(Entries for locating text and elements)

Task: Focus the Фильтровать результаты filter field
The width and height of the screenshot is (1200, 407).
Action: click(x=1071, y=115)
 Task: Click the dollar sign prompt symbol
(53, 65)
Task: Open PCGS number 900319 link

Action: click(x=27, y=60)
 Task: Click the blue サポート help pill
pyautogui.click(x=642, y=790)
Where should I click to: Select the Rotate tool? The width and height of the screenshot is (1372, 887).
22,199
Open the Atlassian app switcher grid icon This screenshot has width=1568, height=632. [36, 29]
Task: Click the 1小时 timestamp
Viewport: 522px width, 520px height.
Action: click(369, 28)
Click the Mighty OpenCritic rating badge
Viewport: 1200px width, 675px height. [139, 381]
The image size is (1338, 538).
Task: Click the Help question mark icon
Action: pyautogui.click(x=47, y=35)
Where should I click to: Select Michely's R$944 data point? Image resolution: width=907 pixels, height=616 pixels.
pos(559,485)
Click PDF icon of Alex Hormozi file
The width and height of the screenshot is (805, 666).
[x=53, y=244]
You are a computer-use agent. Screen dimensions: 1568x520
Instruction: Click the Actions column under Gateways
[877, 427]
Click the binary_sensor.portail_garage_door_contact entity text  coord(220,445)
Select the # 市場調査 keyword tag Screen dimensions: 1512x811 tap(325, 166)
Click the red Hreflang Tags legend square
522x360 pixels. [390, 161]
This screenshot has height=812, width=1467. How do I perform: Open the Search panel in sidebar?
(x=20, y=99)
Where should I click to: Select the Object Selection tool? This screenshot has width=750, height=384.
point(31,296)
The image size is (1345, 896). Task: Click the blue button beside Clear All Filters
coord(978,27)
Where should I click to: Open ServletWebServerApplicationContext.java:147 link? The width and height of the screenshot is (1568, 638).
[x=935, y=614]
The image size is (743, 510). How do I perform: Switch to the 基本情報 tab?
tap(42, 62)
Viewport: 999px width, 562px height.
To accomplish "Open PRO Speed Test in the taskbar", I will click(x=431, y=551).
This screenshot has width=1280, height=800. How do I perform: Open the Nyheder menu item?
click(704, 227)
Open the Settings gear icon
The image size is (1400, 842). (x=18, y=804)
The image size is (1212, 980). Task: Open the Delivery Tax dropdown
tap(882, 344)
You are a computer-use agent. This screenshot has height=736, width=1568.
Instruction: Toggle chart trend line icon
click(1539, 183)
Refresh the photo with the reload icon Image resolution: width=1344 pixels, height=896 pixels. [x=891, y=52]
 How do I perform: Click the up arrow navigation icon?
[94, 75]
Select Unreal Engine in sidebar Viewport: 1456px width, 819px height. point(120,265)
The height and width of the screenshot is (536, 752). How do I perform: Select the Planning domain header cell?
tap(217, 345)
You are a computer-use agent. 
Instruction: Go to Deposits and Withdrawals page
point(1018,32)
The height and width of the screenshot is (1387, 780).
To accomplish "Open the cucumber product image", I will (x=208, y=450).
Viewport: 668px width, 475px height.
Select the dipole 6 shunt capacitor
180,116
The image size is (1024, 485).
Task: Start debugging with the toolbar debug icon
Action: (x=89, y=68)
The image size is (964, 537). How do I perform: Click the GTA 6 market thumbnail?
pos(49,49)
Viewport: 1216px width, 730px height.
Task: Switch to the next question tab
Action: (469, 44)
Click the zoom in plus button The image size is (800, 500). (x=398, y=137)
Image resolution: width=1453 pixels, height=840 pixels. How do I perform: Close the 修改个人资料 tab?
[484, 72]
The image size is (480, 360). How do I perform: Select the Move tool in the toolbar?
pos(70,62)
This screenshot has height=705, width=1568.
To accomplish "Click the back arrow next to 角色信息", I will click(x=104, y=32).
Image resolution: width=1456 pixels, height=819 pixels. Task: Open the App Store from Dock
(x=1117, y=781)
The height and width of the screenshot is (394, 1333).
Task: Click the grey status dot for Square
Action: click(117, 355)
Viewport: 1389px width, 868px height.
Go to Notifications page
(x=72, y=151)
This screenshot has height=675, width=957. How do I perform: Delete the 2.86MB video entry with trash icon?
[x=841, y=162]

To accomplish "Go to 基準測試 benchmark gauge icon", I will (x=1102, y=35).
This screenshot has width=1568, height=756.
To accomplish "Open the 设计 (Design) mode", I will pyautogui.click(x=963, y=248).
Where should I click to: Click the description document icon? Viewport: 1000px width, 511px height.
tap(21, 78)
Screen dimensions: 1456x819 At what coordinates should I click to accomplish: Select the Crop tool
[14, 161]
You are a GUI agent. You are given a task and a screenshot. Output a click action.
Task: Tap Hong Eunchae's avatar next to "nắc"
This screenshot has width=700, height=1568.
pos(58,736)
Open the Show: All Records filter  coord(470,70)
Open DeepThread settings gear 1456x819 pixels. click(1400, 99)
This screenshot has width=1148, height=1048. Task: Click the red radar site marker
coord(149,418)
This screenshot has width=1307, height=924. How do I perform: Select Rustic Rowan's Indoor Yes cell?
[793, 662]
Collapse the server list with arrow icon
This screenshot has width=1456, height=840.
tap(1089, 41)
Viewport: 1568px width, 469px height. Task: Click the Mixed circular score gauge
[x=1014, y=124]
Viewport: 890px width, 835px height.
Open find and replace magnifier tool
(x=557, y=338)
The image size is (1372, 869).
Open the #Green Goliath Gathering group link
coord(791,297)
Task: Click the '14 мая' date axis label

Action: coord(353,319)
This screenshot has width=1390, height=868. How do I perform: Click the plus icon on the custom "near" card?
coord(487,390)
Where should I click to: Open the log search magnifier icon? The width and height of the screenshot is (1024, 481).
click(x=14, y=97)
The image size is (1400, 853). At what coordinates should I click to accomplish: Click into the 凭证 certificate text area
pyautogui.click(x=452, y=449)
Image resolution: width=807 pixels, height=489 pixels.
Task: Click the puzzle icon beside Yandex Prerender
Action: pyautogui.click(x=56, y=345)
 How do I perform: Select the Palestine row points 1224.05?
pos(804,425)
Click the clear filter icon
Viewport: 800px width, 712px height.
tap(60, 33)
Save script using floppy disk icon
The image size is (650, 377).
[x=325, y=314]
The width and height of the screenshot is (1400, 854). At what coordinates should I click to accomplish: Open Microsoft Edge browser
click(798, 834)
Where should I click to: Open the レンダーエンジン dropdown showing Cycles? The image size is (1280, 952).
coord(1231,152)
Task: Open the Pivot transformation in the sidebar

Short task> Reproduce every line of the listing above without any changes.

Exercise output>
Task: Focus the Фильтровать результаты filter field
The width and height of the screenshot is (1200, 407).
Action: click(x=1071, y=115)
 Task: Click the dollar sign prompt symbol
(53, 65)
Task: Open PCGS number 900319 link

Action: click(x=27, y=60)
 Task: Click the blue サポート help pill
pyautogui.click(x=642, y=790)
Where should I click to: Select the Rotate tool? The width and height of the screenshot is (1372, 887).
22,199
Open the Atlassian app switcher grid icon This screenshot has width=1568, height=632. [36, 29]
Task: Click the 1小时 timestamp
Viewport: 522px width, 520px height.
Action: click(369, 28)
Click the Mighty OpenCritic rating badge
Viewport: 1200px width, 675px height. [139, 381]
The image size is (1338, 538).
Task: Click the Help question mark icon
Action: pyautogui.click(x=47, y=35)
Where should I click to: Select Michely's R$944 data point? Image resolution: width=907 pixels, height=616 pixels.
pos(559,485)
Click PDF icon of Alex Hormozi file
The width and height of the screenshot is (805, 666).
[x=53, y=244]
You are a computer-use agent. Screen dimensions: 1568x520
Instruction: Click the Actions column under Gateways
[877, 427]
Click the binary_sensor.portail_garage_door_contact entity text  coord(220,445)
Select the # 市場調査 keyword tag Screen dimensions: 1512x811 tap(325, 166)
Click the red Hreflang Tags legend square
522x360 pixels. [390, 161]
This screenshot has height=812, width=1467. How do I perform: Open the Search panel in sidebar?
(x=20, y=99)
Where should I click to: Select the Object Selection tool? This screenshot has width=750, height=384.
point(31,296)
The image size is (1345, 896). Task: Click the blue button beside Clear All Filters
coord(978,27)
Where should I click to: Open ServletWebServerApplicationContext.java:147 link? The width and height of the screenshot is (1568, 638).
[x=935, y=614]
The image size is (743, 510). How do I perform: Switch to the 基本情報 tab?
tap(42, 62)
Viewport: 999px width, 562px height.
To accomplish "Open PRO Speed Test in the taskbar", I will click(x=431, y=551).
This screenshot has width=1280, height=800. How do I perform: Open the Nyheder menu item?
click(704, 227)
Open the Settings gear icon
The image size is (1400, 842). (x=18, y=804)
The image size is (1212, 980). Task: Open the Delivery Tax dropdown
tap(882, 344)
You are a computer-use agent. This screenshot has height=736, width=1568.
Instruction: Toggle chart trend line icon
click(1539, 183)
Refresh the photo with the reload icon Image resolution: width=1344 pixels, height=896 pixels. [x=891, y=52]
 How do I perform: Click the up arrow navigation icon?
[94, 75]
Select Unreal Engine in sidebar Viewport: 1456px width, 819px height. point(120,265)
The height and width of the screenshot is (536, 752). How do I perform: Select the Planning domain header cell?
tap(217, 345)
You are a computer-use agent. 
Instruction: Go to Deposits and Withdrawals page
point(1018,32)
The height and width of the screenshot is (1387, 780).
To accomplish "Open the cucumber product image", I will (x=208, y=450).
Viewport: 668px width, 475px height.
Select the dipole 6 shunt capacitor
180,116
The image size is (1024, 485).
Task: Start debugging with the toolbar debug icon
Action: (x=89, y=68)
The image size is (964, 537). How do I perform: Click the GTA 6 market thumbnail?
pos(49,49)
Viewport: 1216px width, 730px height.
Task: Switch to the next question tab
Action: (469, 44)
Click the zoom in plus button The image size is (800, 500). (x=398, y=137)
Image resolution: width=1453 pixels, height=840 pixels. How do I perform: Close the 修改个人资料 tab?
[484, 72]
The image size is (480, 360). How do I perform: Select the Move tool in the toolbar?
pos(70,62)
This screenshot has height=705, width=1568.
To accomplish "Click the back arrow next to 角色信息", I will click(x=104, y=32).
Image resolution: width=1456 pixels, height=819 pixels. Task: Open the App Store from Dock
(x=1117, y=781)
The height and width of the screenshot is (394, 1333).
Task: Click the grey status dot for Square
Action: click(117, 355)
Viewport: 1389px width, 868px height.
Go to Notifications page
(x=72, y=151)
This screenshot has height=675, width=957. How do I perform: Delete the 2.86MB video entry with trash icon?
[x=841, y=162]

To accomplish "Go to 基準測試 benchmark gauge icon", I will (x=1102, y=35).
This screenshot has width=1568, height=756.
To accomplish "Open the 设计 (Design) mode", I will pyautogui.click(x=963, y=248).
Where should I click to: Click the description document icon? Viewport: 1000px width, 511px height.
tap(21, 78)
Screen dimensions: 1456x819 At what coordinates should I click to accomplish: Select the Crop tool
[14, 161]
You are a GUI agent. You are given a task and a screenshot. Output a click action.
Task: Tap Hong Eunchae's avatar next to "nắc"
This screenshot has width=700, height=1568.
pos(58,736)
Open the Show: All Records filter  coord(470,70)
Open DeepThread settings gear 1456x819 pixels. click(1400, 99)
This screenshot has width=1148, height=1048. Task: Click the red radar site marker
coord(149,418)
This screenshot has width=1307, height=924. How do I perform: Select Rustic Rowan's Indoor Yes cell?
[793, 662]
Collapse the server list with arrow icon
This screenshot has width=1456, height=840.
tap(1089, 41)
Viewport: 1568px width, 469px height. Task: Click the Mixed circular score gauge
[x=1014, y=124]
Viewport: 890px width, 835px height.
Open find and replace magnifier tool
(x=557, y=338)
The image size is (1372, 869).
Open the #Green Goliath Gathering group link
coord(791,297)
Task: Click the '14 мая' date axis label

Action: coord(353,319)
This screenshot has width=1390, height=868. How do I perform: Click the plus icon on the custom "near" card?
coord(487,390)
Where should I click to: Open the log search magnifier icon? The width and height of the screenshot is (1024, 481).
click(x=14, y=97)
The image size is (1400, 853). At what coordinates should I click to accomplish: Click into the 凭证 certificate text area
pyautogui.click(x=452, y=449)
Image resolution: width=807 pixels, height=489 pixels.
Task: Click the puzzle icon beside Yandex Prerender
Action: pyautogui.click(x=56, y=345)
 How do I perform: Select the Palestine row points 1224.05?
pos(804,425)
Click the clear filter icon
Viewport: 800px width, 712px height.
tap(60, 33)
Save script using floppy disk icon
The image size is (650, 377).
[x=325, y=314]
The width and height of the screenshot is (1400, 854). At what coordinates should I click to accomplish: Open Microsoft Edge browser
click(798, 834)
Where should I click to: Open the レンダーエンジン dropdown showing Cycles? The image size is (1280, 952).
coord(1231,152)
Task: Open the Pivot transformation in the sidebar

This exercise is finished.